You’d think the words “violence against women” would be enough to get Congress to put partisanship aside and reauthorize the Violence Against Women Act. It hasn’t. Maybe some names will help.
• Jan. 1, 2012, Isidra Sarabio, 30, was shot and killed by her estranged husband Eladio Hernandez-Pelaez, 54, in Concord. He then killed himself.
• On May 6 of last year, 33-year-old Emanee Womack was allegedly beaten to death by her boyfriend, 31-year-old Sharrandon Adams, in Charlotte. Adams had been charged eight times in the last 15 years with assaulting women.
• And just two months ago, Leasa Harper Smith, 41, was reportedly killed by her boyfriend David Leonard, 65, in Nash County.
They were among at least 60 people killed in North Carolina last year as a result of domestic violence, and among thousands killed or hurt each year in violent acts against women nationwide.

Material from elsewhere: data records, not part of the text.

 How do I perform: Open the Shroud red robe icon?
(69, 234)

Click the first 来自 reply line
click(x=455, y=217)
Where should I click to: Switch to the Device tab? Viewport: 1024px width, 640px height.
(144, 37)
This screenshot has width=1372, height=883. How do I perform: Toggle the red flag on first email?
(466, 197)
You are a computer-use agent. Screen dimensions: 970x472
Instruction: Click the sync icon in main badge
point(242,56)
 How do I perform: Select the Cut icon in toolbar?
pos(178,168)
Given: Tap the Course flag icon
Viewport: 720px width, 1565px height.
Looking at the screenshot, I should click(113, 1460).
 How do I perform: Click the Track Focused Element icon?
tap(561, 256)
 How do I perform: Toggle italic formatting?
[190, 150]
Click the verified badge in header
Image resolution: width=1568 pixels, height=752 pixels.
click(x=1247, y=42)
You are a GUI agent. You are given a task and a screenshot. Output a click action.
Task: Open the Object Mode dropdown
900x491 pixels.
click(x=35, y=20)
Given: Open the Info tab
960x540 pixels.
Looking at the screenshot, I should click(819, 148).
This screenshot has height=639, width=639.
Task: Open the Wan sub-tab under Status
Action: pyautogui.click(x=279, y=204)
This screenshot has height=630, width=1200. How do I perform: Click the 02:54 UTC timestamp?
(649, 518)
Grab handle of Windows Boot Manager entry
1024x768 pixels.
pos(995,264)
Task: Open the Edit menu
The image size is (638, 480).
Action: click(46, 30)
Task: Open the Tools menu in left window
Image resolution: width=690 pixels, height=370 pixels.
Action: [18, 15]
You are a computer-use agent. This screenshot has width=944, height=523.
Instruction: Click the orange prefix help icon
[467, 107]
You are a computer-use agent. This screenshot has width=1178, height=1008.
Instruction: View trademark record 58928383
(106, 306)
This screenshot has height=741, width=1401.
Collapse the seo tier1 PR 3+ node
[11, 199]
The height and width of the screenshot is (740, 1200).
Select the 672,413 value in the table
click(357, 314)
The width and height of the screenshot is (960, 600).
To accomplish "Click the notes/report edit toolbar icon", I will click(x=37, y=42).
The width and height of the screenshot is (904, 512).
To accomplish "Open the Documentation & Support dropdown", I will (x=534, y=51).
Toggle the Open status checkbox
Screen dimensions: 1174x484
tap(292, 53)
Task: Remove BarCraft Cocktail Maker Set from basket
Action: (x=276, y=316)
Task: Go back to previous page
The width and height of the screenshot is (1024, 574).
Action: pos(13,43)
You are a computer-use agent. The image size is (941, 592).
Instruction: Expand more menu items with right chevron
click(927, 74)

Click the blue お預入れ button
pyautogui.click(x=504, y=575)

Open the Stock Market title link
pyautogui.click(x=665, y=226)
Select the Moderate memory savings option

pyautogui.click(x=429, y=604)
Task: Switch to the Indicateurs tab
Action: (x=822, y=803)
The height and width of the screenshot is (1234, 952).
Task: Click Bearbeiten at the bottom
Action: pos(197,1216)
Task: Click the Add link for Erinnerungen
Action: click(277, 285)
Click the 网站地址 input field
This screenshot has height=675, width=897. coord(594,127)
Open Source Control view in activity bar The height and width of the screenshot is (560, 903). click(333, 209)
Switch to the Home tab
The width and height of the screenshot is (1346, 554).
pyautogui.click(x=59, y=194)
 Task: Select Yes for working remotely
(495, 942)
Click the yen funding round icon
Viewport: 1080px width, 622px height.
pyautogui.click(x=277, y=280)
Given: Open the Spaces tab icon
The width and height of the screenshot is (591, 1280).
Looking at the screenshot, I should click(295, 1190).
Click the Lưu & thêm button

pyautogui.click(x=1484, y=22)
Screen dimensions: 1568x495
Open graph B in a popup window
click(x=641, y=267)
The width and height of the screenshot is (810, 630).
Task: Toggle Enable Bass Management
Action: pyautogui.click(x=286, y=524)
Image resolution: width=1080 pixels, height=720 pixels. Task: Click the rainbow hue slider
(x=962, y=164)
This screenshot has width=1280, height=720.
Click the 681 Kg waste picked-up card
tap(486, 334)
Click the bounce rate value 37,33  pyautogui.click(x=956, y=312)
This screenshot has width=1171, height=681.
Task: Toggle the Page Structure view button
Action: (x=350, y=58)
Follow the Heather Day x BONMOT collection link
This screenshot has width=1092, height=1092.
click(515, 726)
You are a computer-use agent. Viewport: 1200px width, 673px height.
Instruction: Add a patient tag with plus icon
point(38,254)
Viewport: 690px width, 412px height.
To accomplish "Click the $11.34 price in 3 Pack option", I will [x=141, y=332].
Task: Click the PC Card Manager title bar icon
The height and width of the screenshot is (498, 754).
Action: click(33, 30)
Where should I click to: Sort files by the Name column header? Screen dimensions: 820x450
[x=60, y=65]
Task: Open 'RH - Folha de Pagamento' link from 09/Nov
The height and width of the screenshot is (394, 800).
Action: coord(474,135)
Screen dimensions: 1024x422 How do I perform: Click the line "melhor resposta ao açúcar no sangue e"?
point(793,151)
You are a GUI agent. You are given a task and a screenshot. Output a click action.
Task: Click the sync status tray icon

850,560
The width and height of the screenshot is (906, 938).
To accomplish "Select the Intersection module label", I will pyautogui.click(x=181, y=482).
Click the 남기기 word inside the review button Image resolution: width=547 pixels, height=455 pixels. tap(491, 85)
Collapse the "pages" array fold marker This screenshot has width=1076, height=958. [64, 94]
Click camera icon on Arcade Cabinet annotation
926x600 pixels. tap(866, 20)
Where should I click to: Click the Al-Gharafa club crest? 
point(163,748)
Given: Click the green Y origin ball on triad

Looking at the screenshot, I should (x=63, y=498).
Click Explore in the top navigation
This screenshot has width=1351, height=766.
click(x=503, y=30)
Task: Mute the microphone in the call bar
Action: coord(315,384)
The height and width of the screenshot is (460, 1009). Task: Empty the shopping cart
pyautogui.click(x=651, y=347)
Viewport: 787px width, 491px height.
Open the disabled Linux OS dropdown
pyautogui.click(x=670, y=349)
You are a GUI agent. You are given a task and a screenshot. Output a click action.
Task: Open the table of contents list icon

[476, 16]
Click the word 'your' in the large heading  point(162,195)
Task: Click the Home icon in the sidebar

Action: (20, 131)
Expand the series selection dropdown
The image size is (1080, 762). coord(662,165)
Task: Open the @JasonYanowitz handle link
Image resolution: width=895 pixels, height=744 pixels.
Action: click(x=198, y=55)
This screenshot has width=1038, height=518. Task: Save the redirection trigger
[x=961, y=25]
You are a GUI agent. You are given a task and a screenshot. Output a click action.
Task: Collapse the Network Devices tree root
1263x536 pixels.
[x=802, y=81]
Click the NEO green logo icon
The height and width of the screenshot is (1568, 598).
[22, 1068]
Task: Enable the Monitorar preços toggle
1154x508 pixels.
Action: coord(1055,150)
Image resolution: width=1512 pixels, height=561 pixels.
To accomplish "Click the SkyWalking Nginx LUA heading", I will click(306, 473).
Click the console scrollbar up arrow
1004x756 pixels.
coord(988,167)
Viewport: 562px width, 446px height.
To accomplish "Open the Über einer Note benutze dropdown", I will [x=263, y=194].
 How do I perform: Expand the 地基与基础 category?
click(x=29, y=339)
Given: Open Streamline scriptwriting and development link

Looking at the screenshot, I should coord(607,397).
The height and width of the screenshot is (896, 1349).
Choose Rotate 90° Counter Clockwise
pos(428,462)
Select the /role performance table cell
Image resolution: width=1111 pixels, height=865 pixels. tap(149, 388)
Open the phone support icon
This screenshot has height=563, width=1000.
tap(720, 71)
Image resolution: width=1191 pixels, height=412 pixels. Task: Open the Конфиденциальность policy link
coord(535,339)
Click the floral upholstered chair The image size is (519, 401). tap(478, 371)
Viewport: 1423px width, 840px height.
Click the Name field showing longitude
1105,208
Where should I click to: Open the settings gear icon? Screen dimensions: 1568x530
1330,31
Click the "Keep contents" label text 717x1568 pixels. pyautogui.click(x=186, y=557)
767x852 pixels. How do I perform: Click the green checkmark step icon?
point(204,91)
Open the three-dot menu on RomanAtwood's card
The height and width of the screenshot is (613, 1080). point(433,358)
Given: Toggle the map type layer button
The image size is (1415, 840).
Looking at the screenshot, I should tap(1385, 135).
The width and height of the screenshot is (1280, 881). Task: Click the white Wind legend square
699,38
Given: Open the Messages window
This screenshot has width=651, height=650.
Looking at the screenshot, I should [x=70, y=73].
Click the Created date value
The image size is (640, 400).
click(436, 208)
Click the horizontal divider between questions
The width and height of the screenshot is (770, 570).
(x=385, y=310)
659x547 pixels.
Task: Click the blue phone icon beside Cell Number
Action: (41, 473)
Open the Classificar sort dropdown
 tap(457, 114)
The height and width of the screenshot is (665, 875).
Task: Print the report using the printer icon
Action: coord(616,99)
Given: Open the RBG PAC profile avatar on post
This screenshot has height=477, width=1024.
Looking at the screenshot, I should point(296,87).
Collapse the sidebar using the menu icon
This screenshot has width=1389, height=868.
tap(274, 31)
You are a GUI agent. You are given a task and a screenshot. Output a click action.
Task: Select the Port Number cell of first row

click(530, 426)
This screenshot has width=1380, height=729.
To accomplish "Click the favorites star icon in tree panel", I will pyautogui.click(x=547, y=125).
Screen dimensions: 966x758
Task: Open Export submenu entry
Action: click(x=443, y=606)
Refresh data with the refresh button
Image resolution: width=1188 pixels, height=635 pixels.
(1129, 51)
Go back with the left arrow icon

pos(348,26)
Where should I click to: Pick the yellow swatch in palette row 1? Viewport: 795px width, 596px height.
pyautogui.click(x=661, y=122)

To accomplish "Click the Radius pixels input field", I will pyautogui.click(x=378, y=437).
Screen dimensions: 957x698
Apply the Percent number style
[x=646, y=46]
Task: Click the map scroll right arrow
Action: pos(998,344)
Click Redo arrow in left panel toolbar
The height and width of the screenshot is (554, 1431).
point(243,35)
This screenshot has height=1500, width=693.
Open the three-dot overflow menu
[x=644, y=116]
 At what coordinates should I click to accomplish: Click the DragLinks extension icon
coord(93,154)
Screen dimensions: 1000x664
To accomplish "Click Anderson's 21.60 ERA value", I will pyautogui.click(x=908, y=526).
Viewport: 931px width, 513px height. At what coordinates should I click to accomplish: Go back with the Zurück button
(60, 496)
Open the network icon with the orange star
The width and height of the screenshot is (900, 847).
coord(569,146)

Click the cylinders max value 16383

They’re the kind of acts that the federal Violence Against Women law “has been extraordinarily effective” in combating, said Senate Judiciary Committee Chairman Patrick Leahy, D-Vt.. Since VAWA was first passed in 1994, he said, the annual incidence of domestic violence has fallen by more than 50 percent because of education, safety and prosecution initiatives. The law protects male victims too.
Thankfully, these facts have held sway with U.S. senators. Last year, the Senate passed reauthorization by a 68-31 vote. They’re poised to reaffirm it again.
But the GOP-led House is a different matter. House members blocked renewal last time, and many still can’t say yes to what has been a savior to women nationwide and could help save a lot more.
House Republicans need to end their foot-dragging. Law enforcers provide insights as to why. They have been urging passage, tagging the law as an essential tool in helping prosecute offenders and in preventing assaults.
Sgt. Darrell Price of the Charlotte-Mecklenburg Police Department’s Sexual Assault Cold Case Unit joined Sen. Kay Hagan, D-N.C., recently in pushing for reauthorization. He said passage would help cut the backlog of processing rape kits, collecting DNA samples and other evidence in rape cases. The bill also provides for shelters and legal help for victims, regardless of their sexual orientation or immigration status.
That has been a sticking point for lawmakers who objected to protections for gays and undocumented immigrants. That’s a shameful discrimination. It allows some women to be put in harm’s way, and others not. That should not be allowed.
Some also objected to a provision giving tribal authority over accused assaulters. Tribal courts have no jurisdiction over assailants who don’t live on tribal lands. Those assailants often go unpunished when federal officials fail to prosecute. The National Congress of American Indians says violence against Native American women is at “epidemic proportions,” with 39 percent subjected to violence by a partner in their lifetimes. A 2010 government report found that U.S. attorneys declined to prosecute half of violent crimes on tribal lands, most involving sexual abuse.
Native American women deserve protections as much as other women. The law should cover all, not some, women.
Sen. Susan Collins, R-Maine, has it right: “This is an equal-opportunity crime that harms people regardless of their political affiliation, their profession or their status in life.”
It’s time for lawmakers, especially House Republicans, to stop standing in the way of this bill’s passage. They’re standing in the way of saving lives.